Understanding Congenital Malformation by Prof Sally Dunwoodie AO


Share on linkedin

Congenital malformation affects a significant number of babies worldwide, with approximately 3% of live-born infants affected each year. In Australia alone, this amounts to around 9,000 babies and their families facing the challenges posed by these conditions annually. Sadly, congenital malformation stands as the leading cause of non-infectious infant death, surpassing even chronic childhood diseases like autism, cancer, and type 1 diabetes.

Despite its prevalence, the causes of congenital malformation largely remain a mystery, stemming from a complex interplay of genetic and environmental factors. Identifying these causes is critical for prevention and may offer insights into prognosis and treatment.
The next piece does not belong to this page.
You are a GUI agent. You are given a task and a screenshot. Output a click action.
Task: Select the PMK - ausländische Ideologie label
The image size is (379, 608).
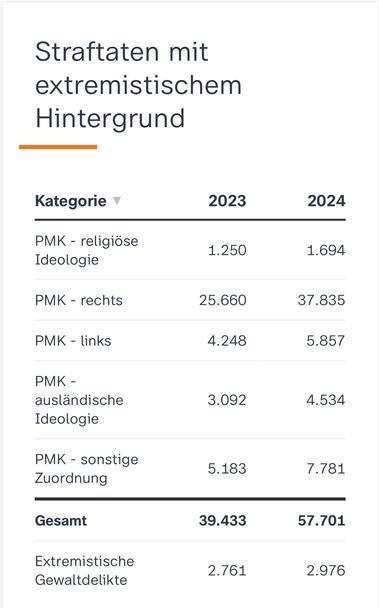(79, 400)
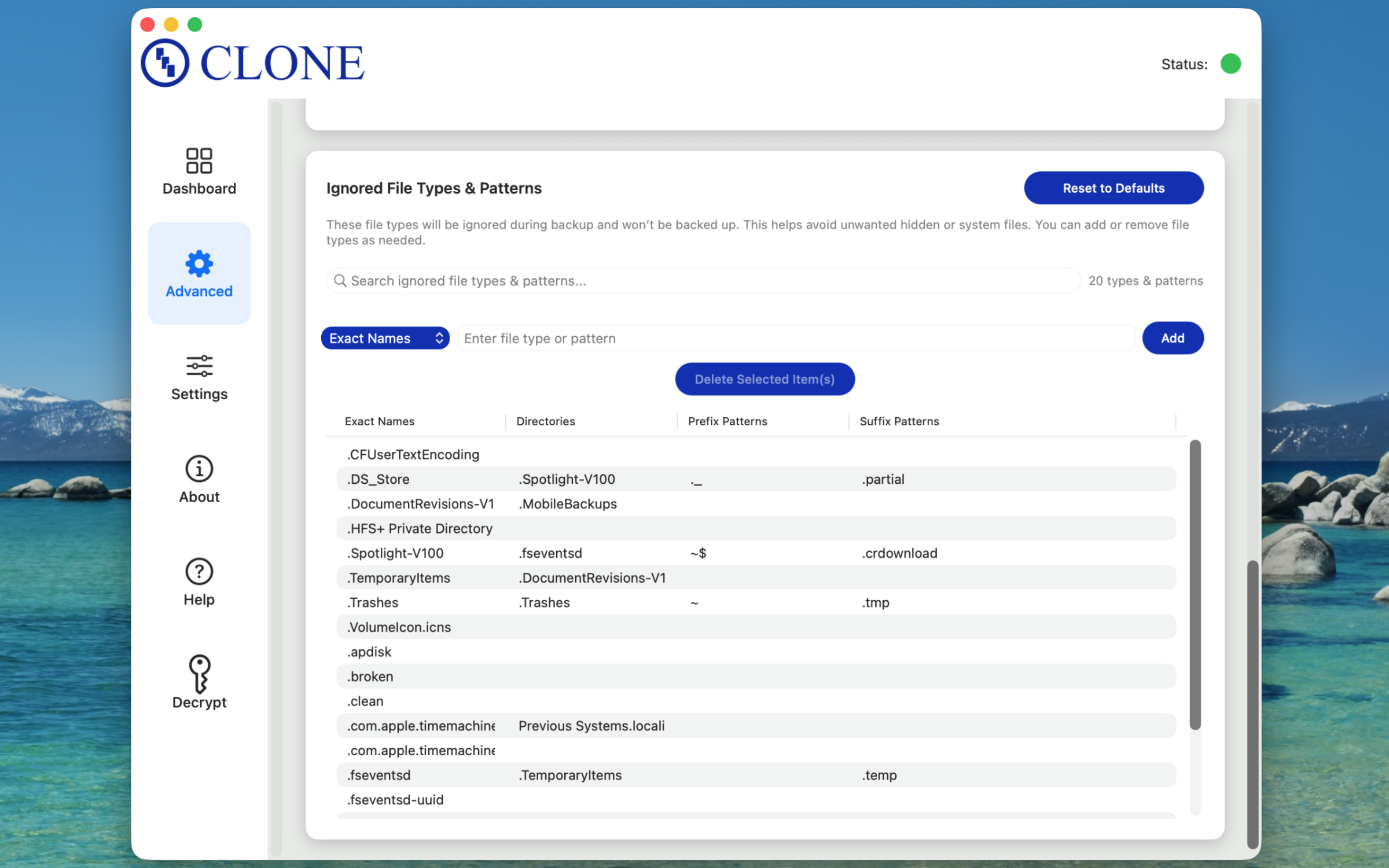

St Vincent’s Clinic Research Foundation proudly supported the pioneering research led by Professor Sally Dunwoodie AO, aimed at understanding and addressing congenital malformation. Dunwoodie’s team discovered that mutations in two genes, KYNU and HAAO, caused NAD deficiency and cases of congenital malformation and miscarriage. Our funding enabled exploration into two crucial areas: identifying additional gene mutations linked to NAD synthesis in humans with congenital malformation and modelling these and the efficacy of vitamin B3 as a preventative in mice. These avenues of research shed light on the extent to which NAD deficiency contributes to birth defects and miscarriage.

Building on this research, Professor Dunwoodie’s team is conducting a world-first clinical study investigating the levels of NAD, vitamin B3 and related molecules in women, in pregnancy, and in those with adverse pregnancy outcomes. Their groundbreaking work has already provided hope for affected families, with mothers taking vitamin B3 supplements to prevent further cases of birth defects and miscarriage.

For those already affected by gene mutations that disrupt NAD synthesis, low NAD levels may impact growth and development, highlighting the importance of clinically directed vitamin B3 supplementation. While the broader implications of NAD deficiency, birth defects and miscarriage remain unclear, this research represents a crucial step in understanding their significance.

Moreover, with evidence suggesting the involvement of additional genes in NAD synthesis, vitamin B3 supplements could offer a personalized and cost-effective preventative measure for affected families.

This research underscores the power of understanding genetic and environmental factors in disease, offering hope for prevention and improved outcomes for affected families.